EXERCISE BRIEF —
Retype the lines below exactly, from the one that contains "The image size is (421, 869)." through the last, and leave every picture out.

MATERIAL FOR THE TASK —
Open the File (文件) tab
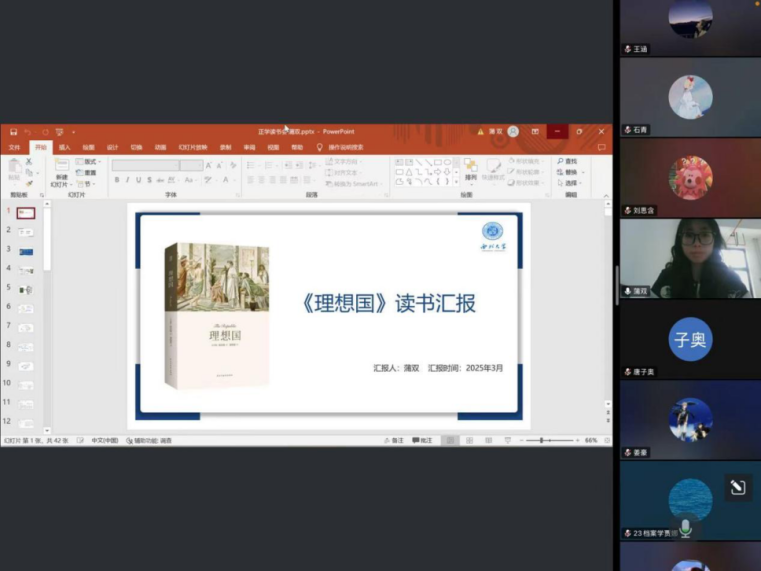The image size is (761, 571). coord(14,147)
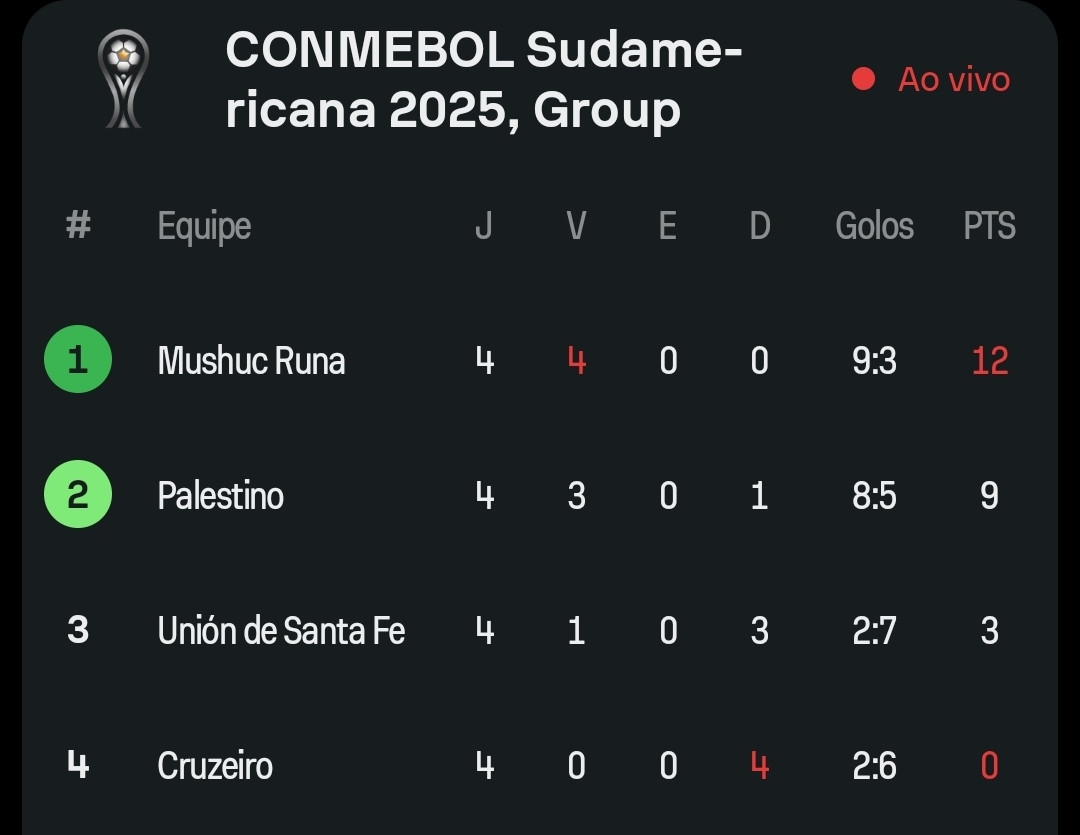Select the green rank 1 badge
Image resolution: width=1080 pixels, height=835 pixels.
pyautogui.click(x=78, y=359)
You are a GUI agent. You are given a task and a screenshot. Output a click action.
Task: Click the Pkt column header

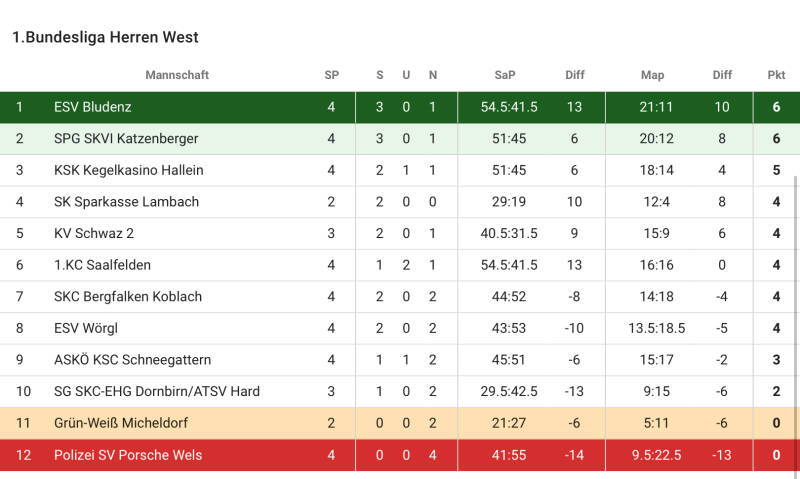pos(776,75)
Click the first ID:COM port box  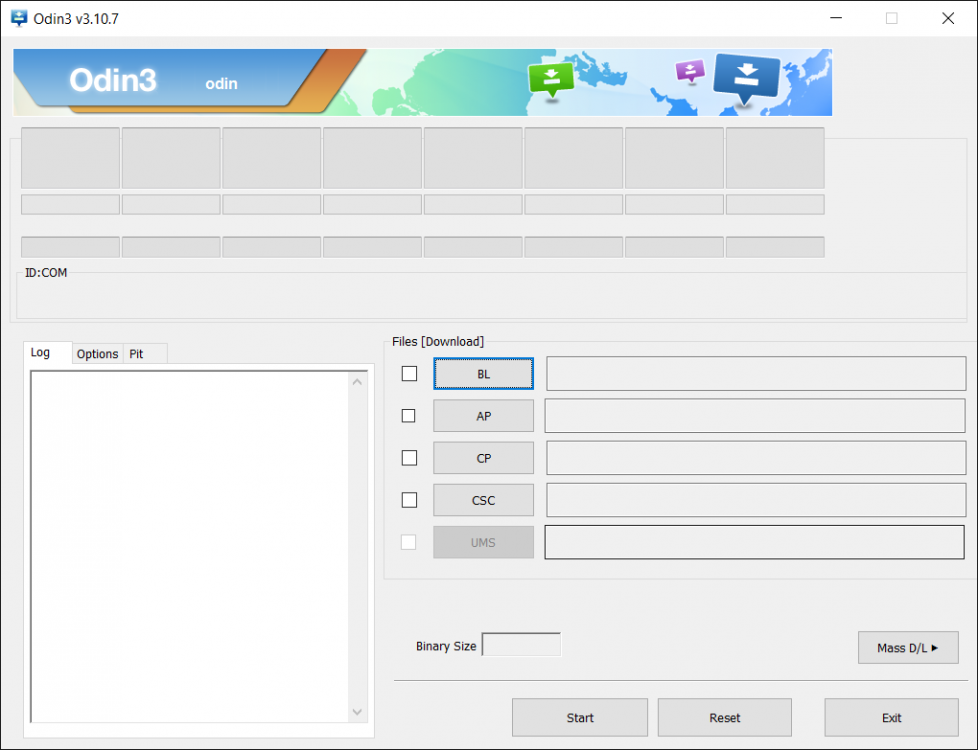(69, 158)
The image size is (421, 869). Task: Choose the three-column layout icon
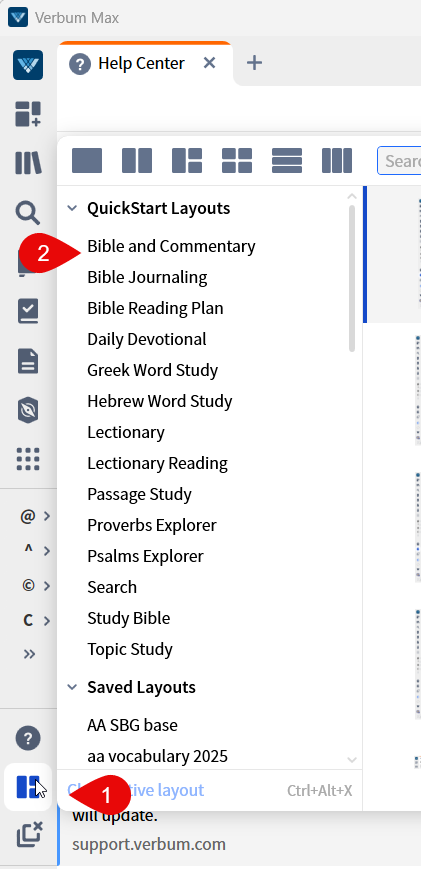click(337, 161)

EXERCISE SOLUTION —
The image size is (421, 869). Task: Choose the three-column layout icon
click(337, 161)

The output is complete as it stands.